For me that was ‘Omissions’, one of the many highlights on an excellent LP from this young artist. Beyond Georgia’s voice, which has in recent years proven itself to be in suitably high demand across the indie rock spectrum, what really interested me were the arrangements. ‘Omissions’, like many other songs here, leads you down one sonic path before darting mischievously around the corner. It’s musically accomplished without being wanky about it. Keys change, moods shift and then you’re locked back in before you can figure out precisely what’s happened. This sleight of hand is something that takes time to look so easy. It appears Georgia’s had a lot of it. 

“Over the lockdown years I found myself becoming obsessed with cycles - spirals and repetitions in nature and in our tiny brains and hearts,” she says of the track’s genesis. “It's a bit of a scrapbook song, a canvas on which you pull out all the different elements of an idea and try to look at them to understand more. I've spent a long time trying to make some parts of myself disappear - as I think we all have at some point. Laying it all out makes them all equal, all beautiful”

This notion of teasing something out of oneself, of interrogating the patterns that sometimes lead us to make the same bad decisions over and over again carries across the record. But I hear it most in the two songs that help bring it to a close.
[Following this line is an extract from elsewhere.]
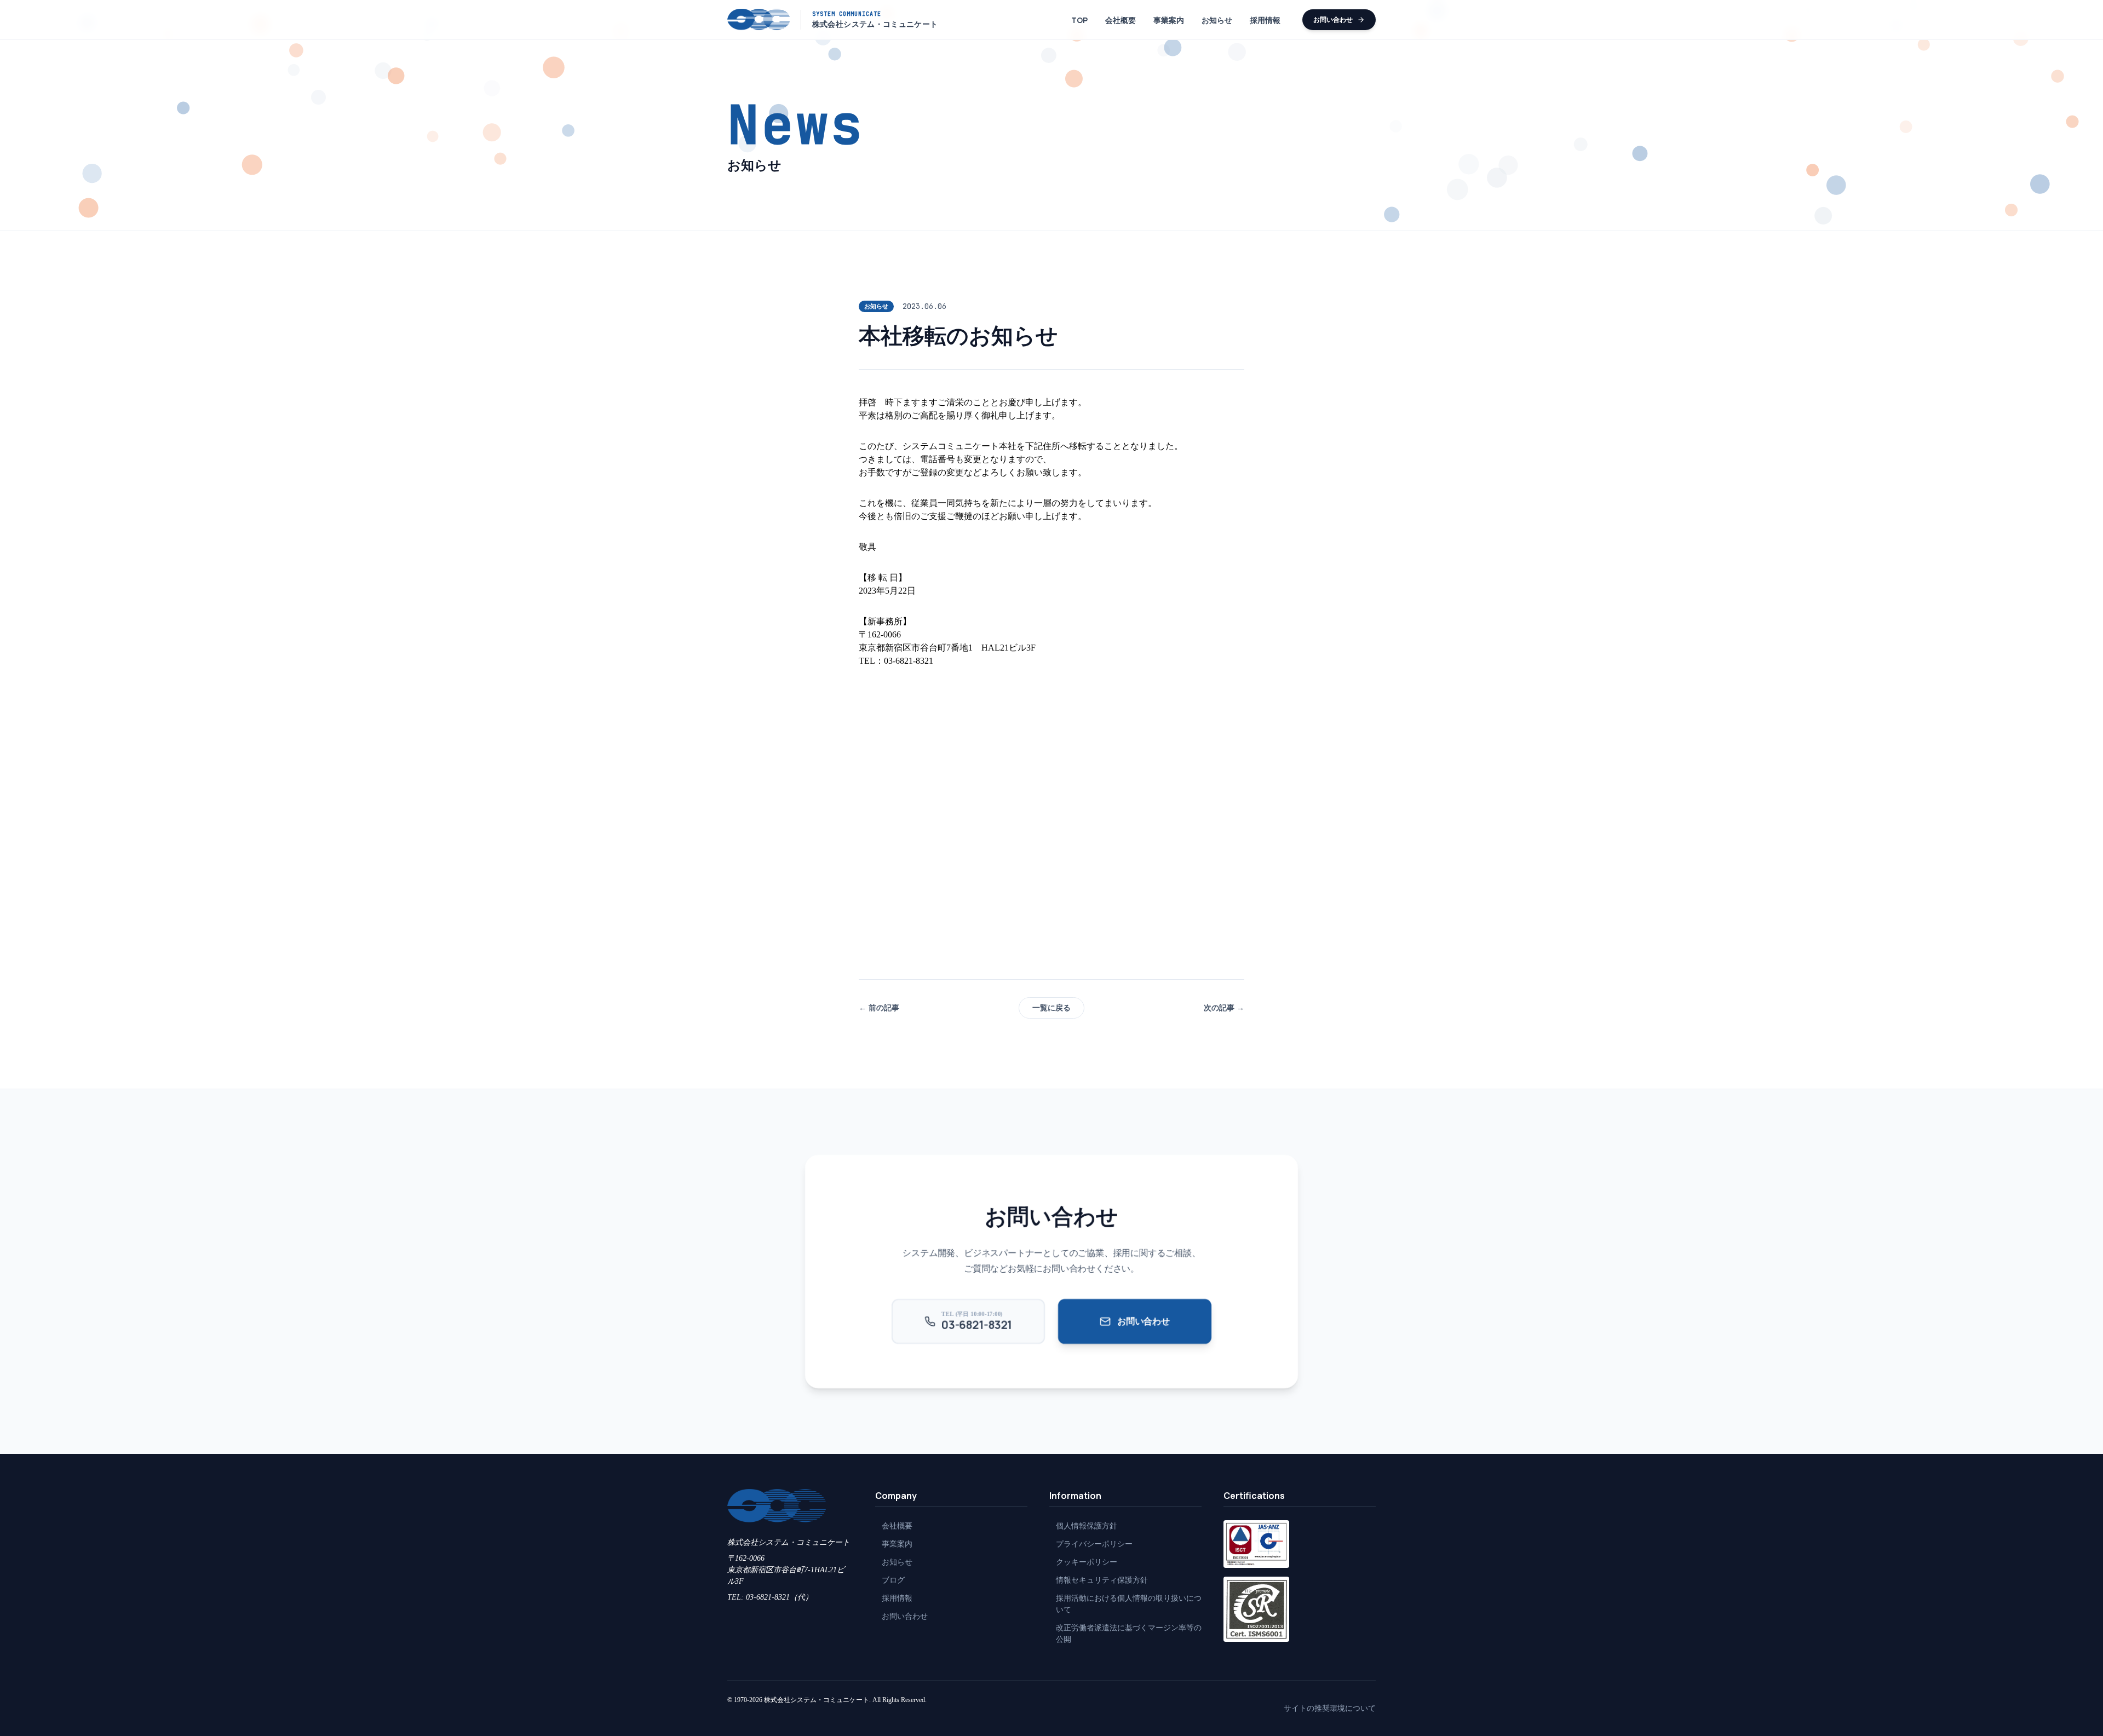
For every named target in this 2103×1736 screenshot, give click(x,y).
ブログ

My favourite of these, the album’s title track, is an absolutely gut-punching folk number, resplendent with fingerpicked banjo and a diving, swooning synth that sounds like a cello that’s weeping. It’s not the only song where Georgia turns her gaze inward (‘Paper’ is perhaps the best example of this on the record), but to me it is the one that does it to the most devastating effect. By my count, I have listened to these three and a half minutes at least fifteen times.   

‘Nothing’s Wrong’ opens with the sound of torrential rain, and in her notes to us, Georgia often mentions being locked inside in the summer, watching an extended La Nina ravage every corner of her state. I remember that period clearly; it’s around the same time my daughter was born. The dread as floodwaters started taking away towns, that innate claustrophobia, especially in a city better known for being outdoors, was unnerving. It was hard to feel excited about anything. The song captures this sensation, like many others, beautifully.

Like forests growing wild after a rainy season, Australia produces incredible singer-songwriters at an unbelievable clip. Georgia Mulligan joins good company with this record, but also does it in her own way. Low on imitation but also on limitations, it’s a collection of songs that rightfully feels well-worn given their gestation. 

Send your mates home for the night and turn up the volume. This one is impressive.

Essay by Jonno Seidler

Jonno Seidler is a music journalist who writes for The Guardian, The Australian and Esquire. He is the co-founder of Impressed and once painted Jeff Buckley lyrics onto old jackets and wore them out to gigs non-ironically.